Considerado o poema mais antigo de toda a língua inglesa, o clássico Beowulf, conta a história do herói nórdico que arranca o braço do gigantesco ogro Grendel, decapita a mãe do monstro e de quebra ainda rouba o tesouro de um dragão ancião. Aparentemente naquela época desmembramento de deficientes, esquartejamento de mulheres e abuso de idosos eram temas bem populares.
A história épica foi recentemente adaptada para o cinema pelo diretor veterano (e especialista em recursos digitais) Robert Zemeckis, o mesmo da trilogia "De volta para o futuro" e do aclamado "Forest Gump, o contador de histórias". Agora, o diretor resolveu utilizar o melhor da tecnologia de computação gráfica para produzir um filme totalmente digital.
As animações do filme impressionam pela qualidade e realismo, algumas cenas são facilmente confundidas com filmagens reais, mesmo porque as feições dos atores foram reproduzidas em detalhes no filme. Como de costume, uma mega-produção hollywoodiana envolve um enorme mecanismo publicitário que inclui divulgação internacional do filme, merchandising e até mesmo adaptações para os videogames. A idéia não é nova e está mais comum a cada dia, assim que anunciam a produção de um grande filme, quase que concomitantemente anuncia-se o lançamento de um jogo inspirado na película.
Seguindo a mesma linha de jogos de ação como God of War, Beowulf acompanha os eventos mostrados no filme, além de expandir a trama, mostrando segmentos da via do rei nórdico com poderes sobre-humanos.
Grendel of War
Sem muitas inovações na sua jogabilidade, Beowulf bebe da mesma fonte que outros títulos do gênero. Além de God Of War, clássico que praticamente definiu esse estilo do jogo, um bom exemplo é o recente Conan, que mostra o mesmo estilo onde o importante é destroçar todos os inimigos presentes na tela e depois resolver os mini-quebra-cabeças que se encontram espalhados pelo cenário.
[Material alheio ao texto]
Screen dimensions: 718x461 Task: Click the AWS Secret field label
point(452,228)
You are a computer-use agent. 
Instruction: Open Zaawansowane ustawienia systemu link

God of War gerou tantas cópias e imitações baratas que praticamente virou um gênero a parte, em Beowulf nós podemos conferir o mesmo esquema de controles presente nesse estilo: dois botões de ataque, um para agarrões, um para rolamentos, um para defesa e outro para especiais.
No final das contas o jogo soma mais erros do que acertos, além de uma jogabilidade pouco inovadora, você ainda encontrará alguns problemas com a movimentação do personagem (extremamente rijo), sem contar da durabilidade ridícula do seu armamento (algo entre papel de seda e palitos de dente), que irá quebrar após alguns golpes.
Guerreiros pilantras!
A única inovação significativa em toda a jogabilidade fica por conta dos “Thanes”, um grupo de seguidores que servem como soldados fiéis ao rei Beowuf. Você pode controlar os Thanes emitindo ordens para os esquadrões.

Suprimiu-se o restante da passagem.